Absurd, says Gottlieb.
"Does advertising even suggest remotely that the Bushmaster is the best to murder people? It seems to me that the court was looking for a way to circumvent the provisions of the law on the protection of the lawful arms trade adopted by Congress in 2005. After all, the court rejected most of the allegations, but has now decided that advertising could be at fault. It is a part of credulity worthy of a surgical elastic.
"There is no evidence that the murderer was motivated by any publicity. This is an affront to the first amendment as to the second. Even to suggest that the murderer was motivated in one way or another by an advertising message is so far removed from the weeds that it may be necessary to have a map for the court to find its way back . "
This initiative comes as gun control activists are once again making a frenzy. In many states, the current legislation is to have a "red flag" legislation allowing relatives or law enforcement to seize a judge and simply remove the rights of the second amendment for those who, in their opinion, should not be armed.
The laws would also eliminate due process for the victims of these campaigns.
The Connecticut decision was a 4-3 division, and restored the case against Remington.

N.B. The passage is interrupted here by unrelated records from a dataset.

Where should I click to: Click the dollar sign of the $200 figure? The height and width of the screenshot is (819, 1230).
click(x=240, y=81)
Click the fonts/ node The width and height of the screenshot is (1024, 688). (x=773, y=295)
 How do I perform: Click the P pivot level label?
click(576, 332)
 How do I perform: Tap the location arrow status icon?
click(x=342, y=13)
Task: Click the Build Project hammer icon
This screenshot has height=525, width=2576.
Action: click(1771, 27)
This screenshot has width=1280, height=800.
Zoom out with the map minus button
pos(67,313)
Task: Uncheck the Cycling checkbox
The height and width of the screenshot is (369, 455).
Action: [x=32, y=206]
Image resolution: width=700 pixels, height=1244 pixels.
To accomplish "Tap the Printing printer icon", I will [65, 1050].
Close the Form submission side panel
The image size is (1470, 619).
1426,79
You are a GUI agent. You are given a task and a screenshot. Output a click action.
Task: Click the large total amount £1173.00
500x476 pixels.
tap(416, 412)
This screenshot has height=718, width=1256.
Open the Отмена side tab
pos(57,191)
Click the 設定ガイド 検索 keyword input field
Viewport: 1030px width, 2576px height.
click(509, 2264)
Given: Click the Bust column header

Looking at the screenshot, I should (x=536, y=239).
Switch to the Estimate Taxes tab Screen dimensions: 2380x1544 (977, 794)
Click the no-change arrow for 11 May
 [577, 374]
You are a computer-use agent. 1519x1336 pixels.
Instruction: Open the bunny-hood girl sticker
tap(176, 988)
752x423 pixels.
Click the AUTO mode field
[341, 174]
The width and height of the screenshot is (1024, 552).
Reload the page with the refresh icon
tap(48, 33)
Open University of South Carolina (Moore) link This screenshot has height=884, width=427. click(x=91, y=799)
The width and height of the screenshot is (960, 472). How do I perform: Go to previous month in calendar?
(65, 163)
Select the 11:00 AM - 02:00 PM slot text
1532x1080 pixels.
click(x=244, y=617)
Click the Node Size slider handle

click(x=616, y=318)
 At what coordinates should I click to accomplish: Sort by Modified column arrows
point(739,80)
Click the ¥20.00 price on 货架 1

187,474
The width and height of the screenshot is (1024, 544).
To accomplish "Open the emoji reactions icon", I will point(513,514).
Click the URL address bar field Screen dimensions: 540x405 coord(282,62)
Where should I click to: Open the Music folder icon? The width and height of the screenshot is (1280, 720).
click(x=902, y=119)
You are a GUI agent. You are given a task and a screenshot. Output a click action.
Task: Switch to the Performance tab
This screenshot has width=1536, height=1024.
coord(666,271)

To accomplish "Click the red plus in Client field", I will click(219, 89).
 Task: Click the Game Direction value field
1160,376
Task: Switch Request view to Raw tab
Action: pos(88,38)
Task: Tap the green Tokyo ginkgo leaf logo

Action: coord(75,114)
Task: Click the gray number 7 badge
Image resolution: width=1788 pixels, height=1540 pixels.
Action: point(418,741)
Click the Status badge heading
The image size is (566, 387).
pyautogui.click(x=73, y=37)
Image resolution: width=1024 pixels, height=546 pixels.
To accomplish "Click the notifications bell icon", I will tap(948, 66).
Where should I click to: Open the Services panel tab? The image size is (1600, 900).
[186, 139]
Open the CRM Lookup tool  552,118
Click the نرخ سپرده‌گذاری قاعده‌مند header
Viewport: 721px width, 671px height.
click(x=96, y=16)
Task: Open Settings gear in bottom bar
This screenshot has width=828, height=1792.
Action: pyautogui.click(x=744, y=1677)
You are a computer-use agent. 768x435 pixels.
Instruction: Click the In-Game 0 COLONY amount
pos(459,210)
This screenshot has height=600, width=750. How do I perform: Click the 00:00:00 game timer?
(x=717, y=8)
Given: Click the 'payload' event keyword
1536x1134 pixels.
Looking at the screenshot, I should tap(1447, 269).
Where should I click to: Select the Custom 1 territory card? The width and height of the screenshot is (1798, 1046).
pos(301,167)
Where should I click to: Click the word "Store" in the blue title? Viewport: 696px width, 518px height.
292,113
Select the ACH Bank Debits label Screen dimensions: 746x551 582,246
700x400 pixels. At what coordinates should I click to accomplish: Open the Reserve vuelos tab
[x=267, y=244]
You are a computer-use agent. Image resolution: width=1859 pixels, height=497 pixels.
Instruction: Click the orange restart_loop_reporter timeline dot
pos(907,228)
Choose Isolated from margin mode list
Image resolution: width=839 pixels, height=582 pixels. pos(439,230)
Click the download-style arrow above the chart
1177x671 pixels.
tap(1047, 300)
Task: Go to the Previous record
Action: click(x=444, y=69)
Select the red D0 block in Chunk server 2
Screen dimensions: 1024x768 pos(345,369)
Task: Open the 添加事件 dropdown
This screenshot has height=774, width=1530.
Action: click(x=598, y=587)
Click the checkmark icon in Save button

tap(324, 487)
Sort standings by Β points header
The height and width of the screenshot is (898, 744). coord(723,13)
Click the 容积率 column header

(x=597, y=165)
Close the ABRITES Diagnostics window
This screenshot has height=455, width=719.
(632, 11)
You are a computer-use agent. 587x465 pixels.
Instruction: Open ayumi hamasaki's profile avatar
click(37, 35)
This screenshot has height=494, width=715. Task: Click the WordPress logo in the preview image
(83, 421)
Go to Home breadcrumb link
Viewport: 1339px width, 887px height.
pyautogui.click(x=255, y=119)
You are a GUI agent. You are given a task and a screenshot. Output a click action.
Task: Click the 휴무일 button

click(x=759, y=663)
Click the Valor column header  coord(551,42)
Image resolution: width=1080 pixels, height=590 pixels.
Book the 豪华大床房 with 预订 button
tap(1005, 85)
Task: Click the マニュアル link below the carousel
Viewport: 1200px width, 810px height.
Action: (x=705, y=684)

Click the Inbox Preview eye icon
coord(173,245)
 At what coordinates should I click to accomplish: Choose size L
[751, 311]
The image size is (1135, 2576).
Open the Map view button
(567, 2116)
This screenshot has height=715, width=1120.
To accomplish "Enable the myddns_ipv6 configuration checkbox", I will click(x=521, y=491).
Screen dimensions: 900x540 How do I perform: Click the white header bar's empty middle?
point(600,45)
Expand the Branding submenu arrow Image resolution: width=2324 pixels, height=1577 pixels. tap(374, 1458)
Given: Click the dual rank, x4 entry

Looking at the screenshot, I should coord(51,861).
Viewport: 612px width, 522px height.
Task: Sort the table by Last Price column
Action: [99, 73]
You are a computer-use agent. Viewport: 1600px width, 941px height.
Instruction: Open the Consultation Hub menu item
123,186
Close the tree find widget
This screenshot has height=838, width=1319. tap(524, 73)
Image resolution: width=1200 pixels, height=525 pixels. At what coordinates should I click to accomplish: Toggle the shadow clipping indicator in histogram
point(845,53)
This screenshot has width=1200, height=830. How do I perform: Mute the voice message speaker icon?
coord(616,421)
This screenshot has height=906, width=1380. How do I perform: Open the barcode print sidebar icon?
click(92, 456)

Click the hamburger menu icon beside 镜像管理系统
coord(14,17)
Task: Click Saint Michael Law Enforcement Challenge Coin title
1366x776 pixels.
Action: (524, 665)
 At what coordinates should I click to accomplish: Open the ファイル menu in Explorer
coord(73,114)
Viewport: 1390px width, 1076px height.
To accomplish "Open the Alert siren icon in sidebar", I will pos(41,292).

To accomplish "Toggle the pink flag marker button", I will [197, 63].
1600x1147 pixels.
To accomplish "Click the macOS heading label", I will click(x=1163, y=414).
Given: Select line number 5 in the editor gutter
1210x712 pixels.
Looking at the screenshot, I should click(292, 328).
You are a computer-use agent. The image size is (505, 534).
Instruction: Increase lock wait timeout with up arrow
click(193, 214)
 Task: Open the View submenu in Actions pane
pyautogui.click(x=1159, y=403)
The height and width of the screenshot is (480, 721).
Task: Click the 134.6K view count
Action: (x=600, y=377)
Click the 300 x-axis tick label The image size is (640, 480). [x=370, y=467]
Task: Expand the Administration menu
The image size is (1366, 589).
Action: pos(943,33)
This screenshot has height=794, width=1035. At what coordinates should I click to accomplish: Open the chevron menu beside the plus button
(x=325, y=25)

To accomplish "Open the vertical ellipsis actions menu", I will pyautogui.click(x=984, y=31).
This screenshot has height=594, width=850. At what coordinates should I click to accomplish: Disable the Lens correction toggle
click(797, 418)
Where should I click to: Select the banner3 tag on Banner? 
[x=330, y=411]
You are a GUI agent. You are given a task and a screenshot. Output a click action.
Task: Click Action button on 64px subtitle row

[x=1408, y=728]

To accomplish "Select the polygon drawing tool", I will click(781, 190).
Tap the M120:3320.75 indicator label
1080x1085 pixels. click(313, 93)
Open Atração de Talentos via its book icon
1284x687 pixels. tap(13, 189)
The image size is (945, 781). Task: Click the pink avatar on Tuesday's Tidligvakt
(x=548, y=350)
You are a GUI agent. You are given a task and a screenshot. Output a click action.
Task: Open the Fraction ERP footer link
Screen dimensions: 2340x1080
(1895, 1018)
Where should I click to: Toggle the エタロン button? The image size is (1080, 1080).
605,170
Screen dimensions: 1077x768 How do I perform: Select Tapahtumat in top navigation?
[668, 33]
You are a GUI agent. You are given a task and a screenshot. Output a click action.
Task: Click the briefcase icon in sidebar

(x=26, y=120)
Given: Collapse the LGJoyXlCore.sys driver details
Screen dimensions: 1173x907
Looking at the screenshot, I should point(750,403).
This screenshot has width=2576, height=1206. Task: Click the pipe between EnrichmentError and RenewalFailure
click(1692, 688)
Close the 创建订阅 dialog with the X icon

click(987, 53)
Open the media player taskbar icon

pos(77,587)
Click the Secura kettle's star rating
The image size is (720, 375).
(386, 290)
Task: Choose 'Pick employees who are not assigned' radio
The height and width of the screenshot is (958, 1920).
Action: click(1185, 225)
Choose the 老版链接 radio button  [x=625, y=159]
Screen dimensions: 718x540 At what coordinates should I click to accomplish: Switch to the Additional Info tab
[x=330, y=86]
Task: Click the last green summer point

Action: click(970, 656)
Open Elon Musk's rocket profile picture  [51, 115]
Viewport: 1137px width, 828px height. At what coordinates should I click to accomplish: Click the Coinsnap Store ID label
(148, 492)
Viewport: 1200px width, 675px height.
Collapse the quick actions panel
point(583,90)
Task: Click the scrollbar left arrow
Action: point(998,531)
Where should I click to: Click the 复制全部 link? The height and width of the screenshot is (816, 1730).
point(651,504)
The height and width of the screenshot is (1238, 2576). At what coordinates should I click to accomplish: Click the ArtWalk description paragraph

"This decision adds to the logic, if not common sense," said Gottlieb. "The court rejected most of the allegations in the trial, but it seems to have seized that straw by deciding that the advertisement was somehow faulty for what Adam Lanza had done. December day more than six years ago.
Philly.com called it a "revolutionary decision" for the case brought by the successions of nine victims of Lanza.
They claimed that the manufacturer and distributor of the rifle had negligently authorized and encouraged civilians to use a weapon intended solely for military and law enforcement personnel.
AT United States today, According to a report, the plaintiffs' attorney, Joshua Koskoff, told the court at a hearing in 2017 that Bushmaster should never have been sold to the public.
He said Thursday that the manufacturer was guilty of using the gun to "woo the high-risk users."
The 2005 Federal Act, the Law on the Protection of the Legal Trade in Arms, was used as the basis for court decisions to dismiss lawsuits against firearms manufacturers.
These cases involved a 2012 movie filming Colorado and others.
Law professor John Banzhaf warned that such a precedent could engage the responsibility of fast food companies for obesity if they are sold to young children, or to those who market off-road vehicles if their ads suggest the enthusiasm to use them.
Lanza has become what is called an "intermediate cause" and is engaged in a crime punishable by the death penalty.